» WHAT TO PRODUCE:
Retype the data below in full, keeping every character as it is.

» Data extracted from a collection:
▬▬▬▬▬▬▬▬▬▬
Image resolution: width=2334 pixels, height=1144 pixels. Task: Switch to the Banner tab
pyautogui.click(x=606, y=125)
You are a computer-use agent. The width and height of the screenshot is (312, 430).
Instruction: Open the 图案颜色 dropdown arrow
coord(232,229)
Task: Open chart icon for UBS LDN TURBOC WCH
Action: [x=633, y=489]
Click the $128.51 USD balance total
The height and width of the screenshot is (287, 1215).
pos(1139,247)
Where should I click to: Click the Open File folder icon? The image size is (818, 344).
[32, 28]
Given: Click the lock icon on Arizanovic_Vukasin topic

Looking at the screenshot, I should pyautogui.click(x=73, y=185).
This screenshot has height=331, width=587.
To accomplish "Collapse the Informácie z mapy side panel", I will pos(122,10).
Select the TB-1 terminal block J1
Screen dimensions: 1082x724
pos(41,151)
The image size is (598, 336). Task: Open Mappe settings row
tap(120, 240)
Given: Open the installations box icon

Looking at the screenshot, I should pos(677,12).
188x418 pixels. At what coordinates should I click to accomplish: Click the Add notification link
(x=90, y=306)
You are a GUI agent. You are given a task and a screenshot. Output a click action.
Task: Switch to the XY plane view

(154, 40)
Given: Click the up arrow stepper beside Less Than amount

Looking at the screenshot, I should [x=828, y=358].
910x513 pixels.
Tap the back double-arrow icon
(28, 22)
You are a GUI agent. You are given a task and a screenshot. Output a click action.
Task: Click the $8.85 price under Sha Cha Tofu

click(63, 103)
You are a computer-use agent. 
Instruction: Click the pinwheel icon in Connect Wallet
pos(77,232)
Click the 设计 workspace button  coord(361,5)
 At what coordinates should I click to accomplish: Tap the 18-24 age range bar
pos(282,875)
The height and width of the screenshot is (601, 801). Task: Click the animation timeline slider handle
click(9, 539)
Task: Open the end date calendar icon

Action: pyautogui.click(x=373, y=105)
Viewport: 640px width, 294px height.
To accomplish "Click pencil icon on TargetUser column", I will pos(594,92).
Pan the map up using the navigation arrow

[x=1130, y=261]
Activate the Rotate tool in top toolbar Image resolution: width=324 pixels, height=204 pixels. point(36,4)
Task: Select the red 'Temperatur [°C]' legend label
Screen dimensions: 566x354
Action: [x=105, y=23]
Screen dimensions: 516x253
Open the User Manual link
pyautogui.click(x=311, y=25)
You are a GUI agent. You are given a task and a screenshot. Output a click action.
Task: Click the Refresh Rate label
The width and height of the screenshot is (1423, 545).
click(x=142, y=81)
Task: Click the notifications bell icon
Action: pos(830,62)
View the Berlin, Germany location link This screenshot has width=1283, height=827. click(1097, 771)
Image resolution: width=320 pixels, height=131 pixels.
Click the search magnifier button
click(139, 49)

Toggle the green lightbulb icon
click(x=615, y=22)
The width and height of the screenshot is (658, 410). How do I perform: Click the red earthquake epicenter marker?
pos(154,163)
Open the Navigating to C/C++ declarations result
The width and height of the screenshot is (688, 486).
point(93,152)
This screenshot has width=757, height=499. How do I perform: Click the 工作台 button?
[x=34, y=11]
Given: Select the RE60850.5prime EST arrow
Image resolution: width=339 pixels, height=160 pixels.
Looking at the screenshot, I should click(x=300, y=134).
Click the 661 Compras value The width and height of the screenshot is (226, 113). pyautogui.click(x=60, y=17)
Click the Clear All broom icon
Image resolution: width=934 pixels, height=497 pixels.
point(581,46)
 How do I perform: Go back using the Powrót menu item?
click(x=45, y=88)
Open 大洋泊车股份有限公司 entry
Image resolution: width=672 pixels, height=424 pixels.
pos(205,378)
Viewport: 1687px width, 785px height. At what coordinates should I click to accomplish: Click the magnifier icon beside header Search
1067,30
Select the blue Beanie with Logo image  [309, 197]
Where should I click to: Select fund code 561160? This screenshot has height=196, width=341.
▬▬▬▬▬▬▬▬▬▬
» ANSWER TO THIS EXERCISE:
Image resolution: width=2334 pixels, height=1144 pixels. Task: Switch to the Banner tab
pyautogui.click(x=606, y=125)
You are a computer-use agent. The width and height of the screenshot is (312, 430).
Instruction: Open the 图案颜色 dropdown arrow
coord(232,229)
Task: Open chart icon for UBS LDN TURBOC WCH
Action: [x=633, y=489]
Click the $128.51 USD balance total
The height and width of the screenshot is (287, 1215).
pos(1139,247)
Where should I click to: Click the Open File folder icon? The image size is (818, 344).
[32, 28]
Given: Click the lock icon on Arizanovic_Vukasin topic

Looking at the screenshot, I should pyautogui.click(x=73, y=185).
This screenshot has height=331, width=587.
To accomplish "Collapse the Informácie z mapy side panel", I will pos(122,10).
Select the TB-1 terminal block J1
Screen dimensions: 1082x724
pos(41,151)
The image size is (598, 336). Task: Open Mappe settings row
tap(120, 240)
Given: Open the installations box icon

Looking at the screenshot, I should pos(677,12).
188x418 pixels. At what coordinates should I click to accomplish: Click the Add notification link
(x=90, y=306)
You are a GUI agent. You are given a task and a screenshot. Output a click action.
Task: Switch to the XY plane view

(154, 40)
Given: Click the up arrow stepper beside Less Than amount

Looking at the screenshot, I should [x=828, y=358].
910x513 pixels.
Tap the back double-arrow icon
(28, 22)
You are a GUI agent. You are given a task and a screenshot. Output a click action.
Task: Click the $8.85 price under Sha Cha Tofu

click(63, 103)
You are a computer-use agent. 
Instruction: Click the pinwheel icon in Connect Wallet
pos(77,232)
Click the 设计 workspace button  coord(361,5)
 At what coordinates should I click to accomplish: Tap the 18-24 age range bar
pos(282,875)
The height and width of the screenshot is (601, 801). Task: Click the animation timeline slider handle
click(9, 539)
Task: Open the end date calendar icon

Action: pyautogui.click(x=373, y=105)
Viewport: 640px width, 294px height.
To accomplish "Click pencil icon on TargetUser column", I will pos(594,92).
Pan the map up using the navigation arrow

[x=1130, y=261]
Activate the Rotate tool in top toolbar Image resolution: width=324 pixels, height=204 pixels. point(36,4)
Task: Select the red 'Temperatur [°C]' legend label
Screen dimensions: 566x354
Action: [x=105, y=23]
Screen dimensions: 516x253
Open the User Manual link
pyautogui.click(x=311, y=25)
You are a GUI agent. You are given a task and a screenshot. Output a click action.
Task: Click the Refresh Rate label
The width and height of the screenshot is (1423, 545).
click(x=142, y=81)
Task: Click the notifications bell icon
Action: pos(830,62)
View the Berlin, Germany location link This screenshot has width=1283, height=827. click(1097, 771)
Image resolution: width=320 pixels, height=131 pixels.
Click the search magnifier button
click(139, 49)

Toggle the green lightbulb icon
click(x=615, y=22)
The width and height of the screenshot is (658, 410). How do I perform: Click the red earthquake epicenter marker?
pos(154,163)
Open the Navigating to C/C++ declarations result
The width and height of the screenshot is (688, 486).
point(93,152)
This screenshot has width=757, height=499. How do I perform: Click the 工作台 button?
[x=34, y=11]
Given: Select the RE60850.5prime EST arrow
Image resolution: width=339 pixels, height=160 pixels.
Looking at the screenshot, I should click(x=300, y=134).
Click the 661 Compras value The width and height of the screenshot is (226, 113). pyautogui.click(x=60, y=17)
Click the Clear All broom icon
Image resolution: width=934 pixels, height=497 pixels.
point(581,46)
 How do I perform: Go back using the Powrót menu item?
click(x=45, y=88)
Open 大洋泊车股份有限公司 entry
Image resolution: width=672 pixels, height=424 pixels.
pos(205,378)
Viewport: 1687px width, 785px height. At what coordinates should I click to accomplish: Click the magnifier icon beside header Search
1067,30
Select the blue Beanie with Logo image  [309, 197]
Where should I click to: Select fund code 561160? This screenshot has height=196, width=341.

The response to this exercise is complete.